Finance · 8 min read · ~23 min study · beginner
Lazy Prices: 22% Alpha Hidden in 10-Ks
Cohen, Malloy & Nguyen's paper found that small year-on-year 10-K changes predict large negative returns.
Lazy Prices, Lazy Investors - and the 22% Alpha Hidden in 10-Ks That Nobody Reads
Cohen, Malloy and Nguyen's Lazy Prices paper found that small year-on-year changes in 10-K filings predict large negative returns. Here is what the paper actually says, and how Snowflake Cortex AI and Semantic Views collapse the original eight-year engineering pipeline into an afternoon's work.
On 23 February 2010, Baxter International filed its annual report with the SEC. The stock did not budge. Two months later, the New York Times broke a story about an FDA crackdown on infusion pumps. Baxter fell more than 20% in a two weeks and never recovered. The thing is - Baxter had told everyone it was coming. They just buried it in their 10-K.
We were sitting in the upstairs room at Snowflake's New York office last month, at one of the New York Quant Group evening seminars, listening to a talk about a paper most of us had heard of but few had actually re-read in years: Cohen, Malloy and Nguyen's Lazy Prices.
The original paper is from 2019. The result is, by quant-academic standards, almost rude in how big it is. A long-short portfolio that buys companies whose annual reports look like last year's and shorts companies whose annual reports have been quietly rewritten earns somewhere between 30 and 58 basis points per month in value-weighted abnormal returns - about 7% a year, risk-adjusted. Drill into changes concentrated in the Risk Factors section and the alpha climbs to 188 basis points per month, or over 22% per year, with a t-statistic of 2.76.
Numbers like that do not normally survive twenty years of academic scrutiny on a sample that contains every publicly traded firm in the United States.

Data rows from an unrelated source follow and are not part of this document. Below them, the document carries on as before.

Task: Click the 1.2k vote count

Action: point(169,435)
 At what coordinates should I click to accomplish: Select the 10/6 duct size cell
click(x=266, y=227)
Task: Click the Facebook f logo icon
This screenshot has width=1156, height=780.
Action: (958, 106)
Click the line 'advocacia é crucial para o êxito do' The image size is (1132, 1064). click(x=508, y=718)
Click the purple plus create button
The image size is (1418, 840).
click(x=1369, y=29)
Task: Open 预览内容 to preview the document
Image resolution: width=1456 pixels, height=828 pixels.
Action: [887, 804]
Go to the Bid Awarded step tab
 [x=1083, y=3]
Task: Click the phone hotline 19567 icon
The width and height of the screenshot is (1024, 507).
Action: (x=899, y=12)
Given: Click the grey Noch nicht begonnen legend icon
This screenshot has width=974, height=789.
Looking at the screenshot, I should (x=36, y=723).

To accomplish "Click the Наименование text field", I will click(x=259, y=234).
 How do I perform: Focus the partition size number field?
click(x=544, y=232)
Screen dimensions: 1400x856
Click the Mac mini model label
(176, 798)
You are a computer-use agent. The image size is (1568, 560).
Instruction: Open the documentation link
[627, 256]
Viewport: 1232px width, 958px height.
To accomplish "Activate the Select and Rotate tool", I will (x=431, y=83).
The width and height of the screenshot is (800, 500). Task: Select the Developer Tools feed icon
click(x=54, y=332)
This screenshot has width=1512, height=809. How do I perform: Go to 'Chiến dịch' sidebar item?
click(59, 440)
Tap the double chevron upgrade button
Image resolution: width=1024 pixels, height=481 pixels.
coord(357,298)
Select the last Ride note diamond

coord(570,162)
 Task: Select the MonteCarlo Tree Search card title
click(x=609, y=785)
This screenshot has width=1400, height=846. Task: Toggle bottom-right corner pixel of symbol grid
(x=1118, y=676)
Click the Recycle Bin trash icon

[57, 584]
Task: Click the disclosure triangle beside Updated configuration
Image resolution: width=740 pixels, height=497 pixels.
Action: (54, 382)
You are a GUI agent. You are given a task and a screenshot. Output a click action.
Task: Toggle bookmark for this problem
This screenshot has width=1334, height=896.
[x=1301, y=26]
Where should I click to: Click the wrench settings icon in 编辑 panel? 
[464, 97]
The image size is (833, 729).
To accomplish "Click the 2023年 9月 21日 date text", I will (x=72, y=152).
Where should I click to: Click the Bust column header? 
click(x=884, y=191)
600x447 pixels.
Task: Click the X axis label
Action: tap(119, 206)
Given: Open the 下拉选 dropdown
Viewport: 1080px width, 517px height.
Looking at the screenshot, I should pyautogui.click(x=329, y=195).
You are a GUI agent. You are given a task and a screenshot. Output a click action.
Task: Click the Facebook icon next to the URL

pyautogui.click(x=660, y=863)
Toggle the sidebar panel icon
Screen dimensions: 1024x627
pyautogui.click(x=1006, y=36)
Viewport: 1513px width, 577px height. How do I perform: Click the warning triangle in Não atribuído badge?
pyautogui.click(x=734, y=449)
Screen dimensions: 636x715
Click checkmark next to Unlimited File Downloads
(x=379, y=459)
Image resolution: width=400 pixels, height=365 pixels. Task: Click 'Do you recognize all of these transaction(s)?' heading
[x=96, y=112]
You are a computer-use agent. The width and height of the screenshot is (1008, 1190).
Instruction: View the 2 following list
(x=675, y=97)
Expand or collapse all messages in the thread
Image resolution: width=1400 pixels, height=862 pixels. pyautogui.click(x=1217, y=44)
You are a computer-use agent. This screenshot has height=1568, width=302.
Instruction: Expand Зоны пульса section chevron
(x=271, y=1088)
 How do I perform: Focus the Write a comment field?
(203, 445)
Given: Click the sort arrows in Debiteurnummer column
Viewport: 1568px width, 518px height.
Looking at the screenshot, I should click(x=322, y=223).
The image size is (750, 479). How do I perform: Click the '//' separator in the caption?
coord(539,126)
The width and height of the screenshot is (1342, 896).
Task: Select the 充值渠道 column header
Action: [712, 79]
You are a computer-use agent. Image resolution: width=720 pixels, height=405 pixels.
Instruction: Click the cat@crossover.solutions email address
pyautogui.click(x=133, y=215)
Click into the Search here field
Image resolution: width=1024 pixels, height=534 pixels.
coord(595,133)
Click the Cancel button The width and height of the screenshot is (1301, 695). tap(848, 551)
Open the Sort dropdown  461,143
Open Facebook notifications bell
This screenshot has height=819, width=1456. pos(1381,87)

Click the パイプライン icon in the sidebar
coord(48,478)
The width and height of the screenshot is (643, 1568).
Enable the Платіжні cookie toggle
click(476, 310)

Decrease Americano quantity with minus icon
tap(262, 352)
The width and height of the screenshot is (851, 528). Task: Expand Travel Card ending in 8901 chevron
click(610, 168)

This one does.
What we had not appreciated until that LQG talk was that the entire pipeline - the bit that took Cohen and his co-authors years to build, between FOIA requests to the SEC, raw 10-K parsing, custom diff tooling, and a small army of research assistants - now fits comfortably inside a single Snowflake account, with the LLM work done by Cortex AI and the whole thing exposed as a Semantic View that an analyst can query in plain English.
It is worth thinking about why.
What the paper actually says
Lazy Prices is a behavioral finance result dressed up as a textual-analysis paper. The core claim is simple: investors have stopped reading 10-Ks carefully because 10-Ks have become roughly six times longer in twenty years, and twelve times more textually volatile year-on-year. Loughran and McDonald estimate the average public company's 10-K is downloaded from EDGAR roughly 28 times in the days after filing. Twenty-eight. For the entire investing public.
So when a company changes its 10-K - when management quietly inserts a paragraph about increased FDA scrutiny, or rewrites the Risk Factors section, or stops reassuring you that no further charges related to a particular product are likely - almost nobody notices. The signal is hiding in plain text, but the cost of reading thousands of filings carefully every quarter is so high that the market under-prices it. This is, in the end, a story about a violation of the efficient market hypothesis driven by attention costs rather than information costs.
Cohen, Malloy and Nguyen test the idea with four off-the-shelf textual similarity measures (cosine similarity on bag-of-words term frequencies, Jaccard, minimum edit distance, and a simple word-level diff), all of which give similar answers. They then sort firms each month into quintiles by year-on-year similarity and look at forward returns.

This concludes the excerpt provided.